### Document section
★ ★ ★ ★ ★
Instead of continuing to prop-up the select method, please take a look at using libevent instead. Just based on my experiences with a *10 fold* increase in performance over Ruby Threads should be enough motivation. I tried my best but that just didn't work.

Zed A. Shaw

···

On Mon, 12 Sep 2005 02:12:18 +0900 Tanaka Akira <akr@m17n.org> wrote:

In article <20050911122118.7742196a.zedshaw@zedshaw.com>,
  "Zed A. Shaw" <zedshaw@zedshaw.com> writes:

> a pure Ruby implementation would only handle as many connections as select supports (which is sometimes 256)?

Ruby 1.9 allocates fd_set dynamically. So the FD_SETSIZE restriction
is relaxed.
--
Tanaka Akira

This is apparently in the works for Ruby's "whenever-it's-done-version", although I haven't noticed much mention of it other than an occaisional person announced as being charged with doing libevent.

No point in duplicating work.

Zed A. Shaw

···

On Mon, 12 Sep 2005 03:33:32 +0900 Christian Neukirchen <chneukirchen@gmail.com> wrote:

Or, 4) Become a great Ruby hacker and replace the Ruby thread select()
        completely with libevent. :wink:

Yes!
★ ★ ★ ★ ★
### Information supplied
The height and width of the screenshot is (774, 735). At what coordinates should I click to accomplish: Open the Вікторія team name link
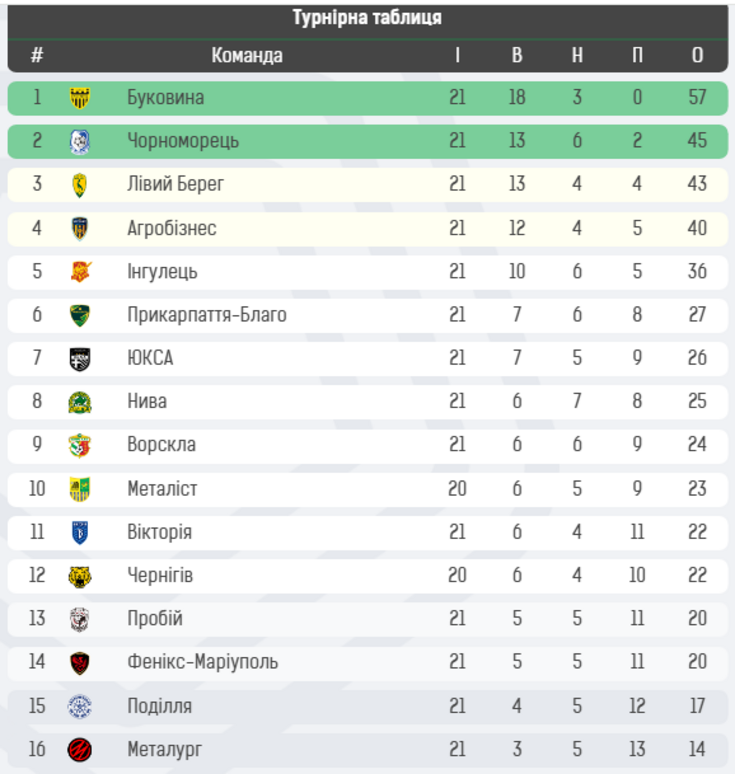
★ ★ ★ ★ ★
### Aim of the task
Update the mailing-list thread from "This is apparently" to "with doing libevent.", swapping "announced" for "named". The listing has no connection to the mailing-list thread about Ruby and libevent.

### Written solution
This is apparently in the works for Ruby's "whenever-it's-done-version", although I haven't noticed much mention of it other than an occaisional person named as being charged with doing libevent.